100%|█████████████████████████████████████████████████████████████████████████████| 9.91M/9.91M [00:02<00:00, 3.54MB/s]
100%|██████████████████████████████████████████████████████████████████████████████| 28.9k/28.9k [00:00<00:00, 115kB/s]
100%|█████████████████████████████████████████████████████████████████████████████| 1.65M/1.65M [00:01<00:00, 1.02MB/s]
100%|█████████████████████████████████████████████████████████████████████████████████████| 4.54k/4.54k [00:00<?, ?B/s]


<br>

Now that you've loaded the dataset, you can inspect an individual item from it.

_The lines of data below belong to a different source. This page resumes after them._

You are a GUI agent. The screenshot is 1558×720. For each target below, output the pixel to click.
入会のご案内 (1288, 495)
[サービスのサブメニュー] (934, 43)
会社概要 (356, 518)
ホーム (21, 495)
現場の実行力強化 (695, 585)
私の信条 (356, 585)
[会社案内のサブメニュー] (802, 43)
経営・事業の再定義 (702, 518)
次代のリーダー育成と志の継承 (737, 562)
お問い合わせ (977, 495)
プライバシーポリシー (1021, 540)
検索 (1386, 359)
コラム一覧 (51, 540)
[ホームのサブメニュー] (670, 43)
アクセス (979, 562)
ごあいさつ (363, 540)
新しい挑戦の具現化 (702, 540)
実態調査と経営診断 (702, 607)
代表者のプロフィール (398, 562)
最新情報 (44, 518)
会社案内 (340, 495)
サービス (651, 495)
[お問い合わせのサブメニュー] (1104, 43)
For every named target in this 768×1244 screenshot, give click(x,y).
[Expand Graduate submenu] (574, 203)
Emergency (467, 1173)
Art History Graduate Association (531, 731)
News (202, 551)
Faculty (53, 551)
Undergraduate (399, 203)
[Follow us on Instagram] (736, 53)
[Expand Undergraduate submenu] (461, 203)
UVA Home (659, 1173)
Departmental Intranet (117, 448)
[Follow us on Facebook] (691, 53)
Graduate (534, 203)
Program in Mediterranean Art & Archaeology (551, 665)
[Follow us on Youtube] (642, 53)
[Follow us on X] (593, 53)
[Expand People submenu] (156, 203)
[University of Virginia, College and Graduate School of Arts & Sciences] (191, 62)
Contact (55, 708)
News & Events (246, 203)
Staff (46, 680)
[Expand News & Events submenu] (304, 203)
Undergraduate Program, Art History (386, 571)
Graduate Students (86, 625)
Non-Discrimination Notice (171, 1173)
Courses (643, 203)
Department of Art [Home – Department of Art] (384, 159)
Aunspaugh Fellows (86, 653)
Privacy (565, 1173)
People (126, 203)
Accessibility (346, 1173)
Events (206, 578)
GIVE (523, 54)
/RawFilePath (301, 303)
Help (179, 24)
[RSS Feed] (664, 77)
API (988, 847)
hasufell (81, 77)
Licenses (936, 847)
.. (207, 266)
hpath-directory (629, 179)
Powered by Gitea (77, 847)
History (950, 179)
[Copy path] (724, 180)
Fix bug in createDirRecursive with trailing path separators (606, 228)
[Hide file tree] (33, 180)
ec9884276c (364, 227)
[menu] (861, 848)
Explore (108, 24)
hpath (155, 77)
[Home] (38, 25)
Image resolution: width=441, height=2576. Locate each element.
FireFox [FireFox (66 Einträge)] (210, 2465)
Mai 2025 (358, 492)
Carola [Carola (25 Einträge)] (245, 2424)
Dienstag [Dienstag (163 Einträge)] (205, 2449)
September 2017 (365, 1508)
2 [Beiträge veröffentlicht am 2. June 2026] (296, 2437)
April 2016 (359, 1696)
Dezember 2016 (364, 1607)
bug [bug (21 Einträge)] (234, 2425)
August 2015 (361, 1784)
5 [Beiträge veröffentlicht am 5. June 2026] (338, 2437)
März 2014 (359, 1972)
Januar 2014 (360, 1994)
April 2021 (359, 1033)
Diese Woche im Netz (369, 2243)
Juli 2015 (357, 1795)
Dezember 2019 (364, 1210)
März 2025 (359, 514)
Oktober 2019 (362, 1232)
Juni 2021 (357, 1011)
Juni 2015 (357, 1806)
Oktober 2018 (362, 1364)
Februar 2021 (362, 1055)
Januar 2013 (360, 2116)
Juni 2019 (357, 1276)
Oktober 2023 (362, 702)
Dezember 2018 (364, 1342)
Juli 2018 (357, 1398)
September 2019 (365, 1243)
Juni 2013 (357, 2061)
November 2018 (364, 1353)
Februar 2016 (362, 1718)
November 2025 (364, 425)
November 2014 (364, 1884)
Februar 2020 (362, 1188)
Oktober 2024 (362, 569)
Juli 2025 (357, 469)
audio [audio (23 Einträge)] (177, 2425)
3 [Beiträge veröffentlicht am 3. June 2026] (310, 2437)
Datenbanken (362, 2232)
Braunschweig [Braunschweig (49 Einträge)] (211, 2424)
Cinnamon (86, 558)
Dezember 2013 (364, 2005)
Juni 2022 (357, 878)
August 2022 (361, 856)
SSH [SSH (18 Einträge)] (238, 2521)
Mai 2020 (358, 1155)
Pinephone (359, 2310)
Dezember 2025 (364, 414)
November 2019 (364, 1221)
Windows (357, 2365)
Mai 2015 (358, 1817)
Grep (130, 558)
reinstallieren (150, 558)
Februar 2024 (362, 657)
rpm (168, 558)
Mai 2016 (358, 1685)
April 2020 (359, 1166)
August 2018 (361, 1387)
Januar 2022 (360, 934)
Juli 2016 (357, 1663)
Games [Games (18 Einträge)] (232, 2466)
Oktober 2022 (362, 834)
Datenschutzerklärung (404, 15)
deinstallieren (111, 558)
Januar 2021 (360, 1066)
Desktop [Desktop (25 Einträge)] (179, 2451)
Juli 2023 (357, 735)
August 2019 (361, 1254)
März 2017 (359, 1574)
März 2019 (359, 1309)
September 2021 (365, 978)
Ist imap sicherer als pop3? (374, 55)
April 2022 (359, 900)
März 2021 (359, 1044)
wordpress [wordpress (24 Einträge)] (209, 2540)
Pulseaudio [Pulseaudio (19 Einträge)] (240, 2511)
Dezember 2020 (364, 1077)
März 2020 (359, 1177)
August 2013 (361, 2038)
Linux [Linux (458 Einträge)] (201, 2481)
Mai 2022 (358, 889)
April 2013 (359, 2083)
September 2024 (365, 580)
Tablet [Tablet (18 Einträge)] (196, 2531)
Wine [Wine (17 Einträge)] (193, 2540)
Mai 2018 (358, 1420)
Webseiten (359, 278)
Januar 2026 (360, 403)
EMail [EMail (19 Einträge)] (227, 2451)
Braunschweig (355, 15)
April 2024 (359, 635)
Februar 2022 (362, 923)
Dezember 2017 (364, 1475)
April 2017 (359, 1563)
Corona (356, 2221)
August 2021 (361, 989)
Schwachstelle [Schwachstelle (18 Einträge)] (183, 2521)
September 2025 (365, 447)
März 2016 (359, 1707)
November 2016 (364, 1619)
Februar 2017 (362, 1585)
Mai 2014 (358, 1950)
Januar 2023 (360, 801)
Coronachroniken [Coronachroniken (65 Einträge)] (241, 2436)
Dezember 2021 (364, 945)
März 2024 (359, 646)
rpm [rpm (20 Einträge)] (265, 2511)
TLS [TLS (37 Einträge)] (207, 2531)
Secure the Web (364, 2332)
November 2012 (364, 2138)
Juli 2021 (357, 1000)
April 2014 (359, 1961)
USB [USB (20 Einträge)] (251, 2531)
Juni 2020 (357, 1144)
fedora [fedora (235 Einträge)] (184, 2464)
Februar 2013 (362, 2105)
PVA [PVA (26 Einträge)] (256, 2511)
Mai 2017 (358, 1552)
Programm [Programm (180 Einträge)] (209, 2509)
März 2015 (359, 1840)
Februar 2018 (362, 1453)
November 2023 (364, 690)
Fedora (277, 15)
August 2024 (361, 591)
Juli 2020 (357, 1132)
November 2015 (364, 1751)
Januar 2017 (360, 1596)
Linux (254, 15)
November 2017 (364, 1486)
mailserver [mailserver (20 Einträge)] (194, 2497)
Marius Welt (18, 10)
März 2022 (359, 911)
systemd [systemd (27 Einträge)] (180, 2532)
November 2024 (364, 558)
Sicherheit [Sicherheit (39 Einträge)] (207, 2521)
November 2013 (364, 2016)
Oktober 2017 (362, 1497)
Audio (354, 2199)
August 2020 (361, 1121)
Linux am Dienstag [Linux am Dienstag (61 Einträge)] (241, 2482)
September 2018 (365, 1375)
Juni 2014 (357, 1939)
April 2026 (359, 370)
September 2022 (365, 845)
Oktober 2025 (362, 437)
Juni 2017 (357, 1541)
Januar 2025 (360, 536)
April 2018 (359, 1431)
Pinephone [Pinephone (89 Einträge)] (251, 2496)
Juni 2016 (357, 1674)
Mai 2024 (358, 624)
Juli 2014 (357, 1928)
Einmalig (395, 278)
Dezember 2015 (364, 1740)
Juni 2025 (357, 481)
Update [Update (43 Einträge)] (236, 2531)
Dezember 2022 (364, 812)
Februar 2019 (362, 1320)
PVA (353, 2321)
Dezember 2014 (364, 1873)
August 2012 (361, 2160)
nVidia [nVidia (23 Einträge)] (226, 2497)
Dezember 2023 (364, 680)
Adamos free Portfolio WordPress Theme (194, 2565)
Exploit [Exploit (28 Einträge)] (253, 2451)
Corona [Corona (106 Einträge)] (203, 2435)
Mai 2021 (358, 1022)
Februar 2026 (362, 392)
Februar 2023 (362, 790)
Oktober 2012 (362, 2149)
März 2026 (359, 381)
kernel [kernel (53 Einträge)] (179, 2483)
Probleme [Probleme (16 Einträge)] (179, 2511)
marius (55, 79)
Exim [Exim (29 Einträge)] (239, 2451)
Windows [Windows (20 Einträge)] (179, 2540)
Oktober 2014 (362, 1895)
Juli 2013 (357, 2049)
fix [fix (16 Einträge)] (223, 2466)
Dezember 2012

* You can retrieve any sample from your `Dataset` object just like a Python list by using its index. Here, you'll access the first item at index `0`.
* Notice that each item is a **tuple** containing two parts: the image data and its corresponding numerical label.
* After running the code, you should see the following:
    * The image is a **PIL Image** object, a common Python format for image data.
    * Its dimensions are **(28, 28)**, which matches the MNIST image size.
    * The label is an integer representing the digit shown in the image.
    
> **A Note on Labels**: 
>
>    Datasets in PyTorch return labels as **numerical indices**, not text. For the **MNIST dataset**, this is straightforward: index `0` represents the digit `0`, index `1` represents the digit `1`, and so on.
>
>    This relationship between label indices and their meanings is less direct in other datasets. For example, if you were working with images of cats and dogs, the labels would still be 0 and 1, not the words “cat” or “dog.” In those cases, you might create a list such as class_names = ['cat', 'dog']` to map the numeric labels back to readable names when displaying results or debugging.